Which brings me to one thus far enduring mystery about the Flint crisis.
There was one moment during this crisis when Snyder asked his rich beneficiaries to pony up some charity rather than asking the middle class.
Last year, at a time when the State acknowledged there were probable carcinogens in Flint’s water but still maintained any lead in the water reflect normal seasonal variation (!!), Snyder brokered the donation by a still unnamed corporation of 1,500 water filters to some faith leaders in Flint.
Dave Murray, a spokesman for Snyder, confirmed that the filters, distributed by the Concerned Pastors for Social Action, came from a “corporate donor that does not wish to be recognized but cares deeply about the community.”
The donor “worked with the governor to provide 1,500 faucet filters to be distributed to city homes,” Murray said in an email.
The state’s involvement in the filter distribution was never publicized and pastors told The Flint Journal-MLive Tuesday, Sept. 29, that they were asked by staffers in the governor’s office not to speak about it.
“Those filters came from the governor,” Poplar said. “The governor seems to be the one with the golden key” to make something happen, she said.

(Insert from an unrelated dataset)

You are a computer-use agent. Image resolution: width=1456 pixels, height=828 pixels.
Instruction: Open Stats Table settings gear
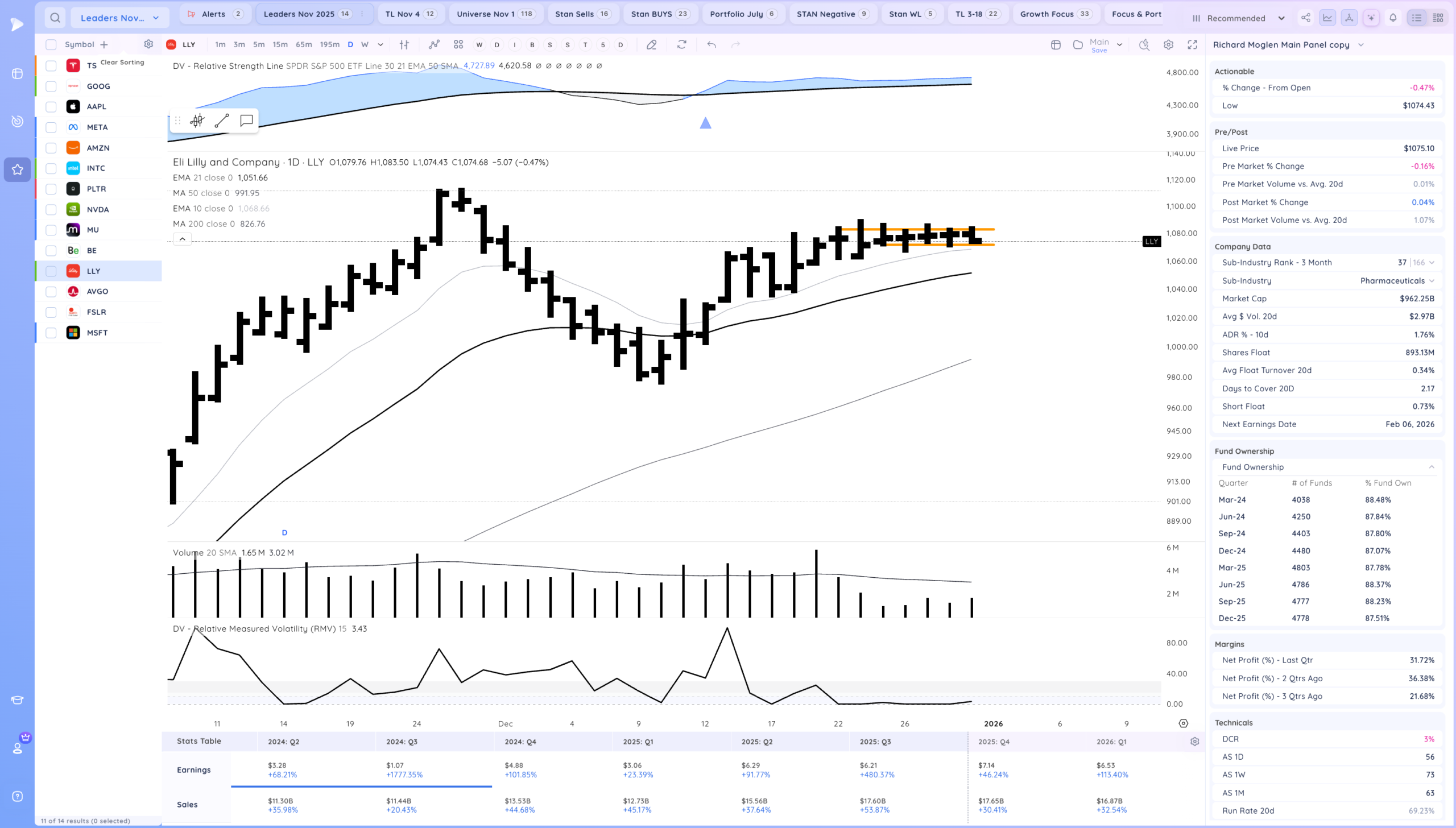tap(1194, 742)
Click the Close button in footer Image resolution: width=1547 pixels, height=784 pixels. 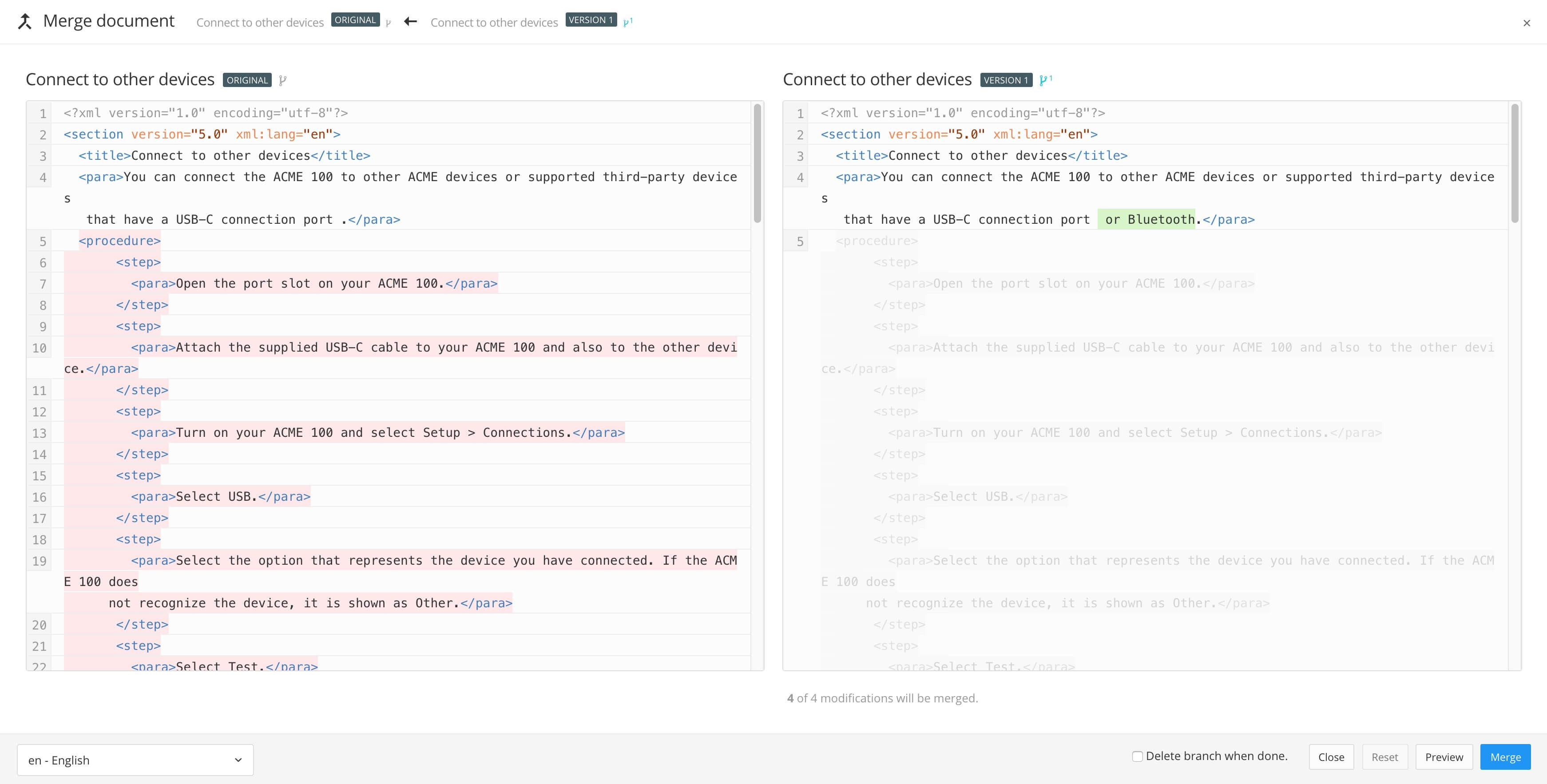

Pastors involved with the giveaway of the filters, which were designed to remove total trihalomethanes (TTHM) as well as lead from water, said they accepted the condition that they not discuss the state’s role in securing the equipment, said the Rev. Allen Overton.
Overton and the Rev. Alfred Harris said they thought the arrangement was odd, but did not want to jeopardize receiving the water filters, which Flint residents waited in line for and which were given away in just three hours.
Now, the most likely corporate donor, both because of its potential liability for the fouling of the Flint River and because it obviously was testing the water the city of Flint was releasing, would be GM. Though that doesn’t seem to match the redactions in the emails released earlier this week. (See PDF 65)
But I find it remarkable that the only time Snyder has actually asked any big money entities to donate in this affair was at a time when he was trying to make it all go away by shutting up the activists and leading a small portion of residents to feel better about the taste and appearance (though not necessarily the content) of their water.
That donation, like Snyder’s appeal for a sense of common good not backed by actual policy, was all show.